Cut the AudioSegment between given boundaries.

Note that this is an in-place transformation.

Parameters:

start_sec (float) -- Beginning of subsegment in seconds.
end_sec (float) -- End of subsegment in seconds.

Raises:

ValueError -- If start_sec or end_sec is incorrectly set, e.g. out of bounds in time.

superimpose(other)[source]

Add samples from another segment to those of this segment (sample-wise addition, not segment concatenation).

Note that this is an in-place transformation.

Parameters:

other (AudioSegments) -- Segment containing samples to be added in.

Raises:

TypeError -- If type of two segments don't match.
ValueError -- If the sample rates of the two segments are not equal, or if the lengths of segments don't match.

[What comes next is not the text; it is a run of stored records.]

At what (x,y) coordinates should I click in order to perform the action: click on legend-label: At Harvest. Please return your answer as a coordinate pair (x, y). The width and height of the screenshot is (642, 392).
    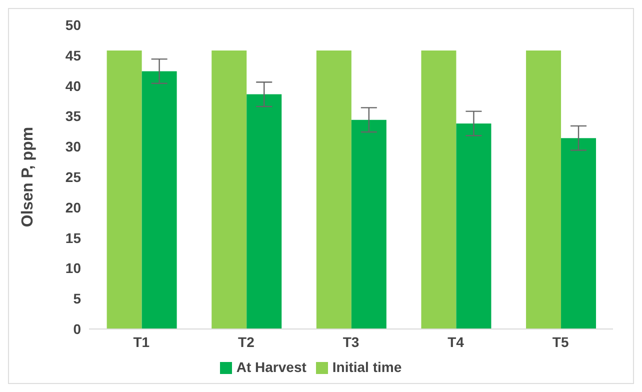
    Looking at the image, I should click on (271, 367).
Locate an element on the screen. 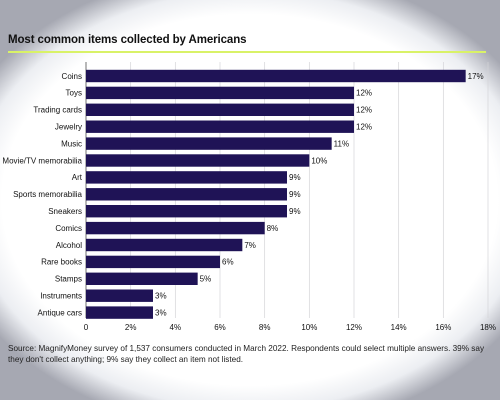  category-label: Sneakers is located at coordinates (65, 212).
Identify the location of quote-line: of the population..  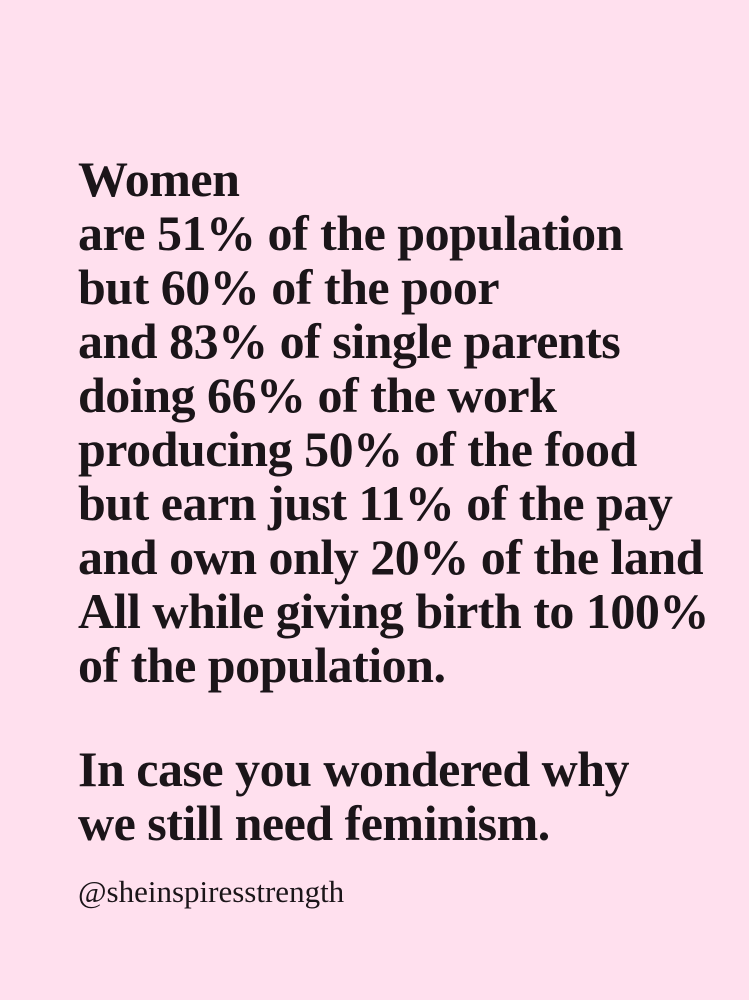
(262, 665).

to(dtype='int16')[source]

Create a dtype audio content.

Parameters:: dtype (str) -- Data type for export samples. Options: 'int16', 'int32', 'float32', 'float64'. Default is 'float32'.
Returns:: np.ndarray containing dtype audio content.
Return type:: str

to_bytes(dtype='float32')[source]

Create a byte string containing the audio content.

Parameters:: dtype (str) -- Data type for export samples. Options: 'int16', 'int32', 'float32', 'float64'. Default is 'float32'.
Returns:: Byte string containing audio content.
Return type:: str

to_wav_file(filepath, dtype='float32')[source]

Save audio segment to disk as wav file.

Parameters:

filepath (str|file) -- WAV filepath or file object to save the audio segment.
dtype (str) -- Subtype for audio file. Options: 'int16', 'int32', 'float32', 'float64'. Default is 'float32'.

Raises:

TypeError -- If dtype is not supported.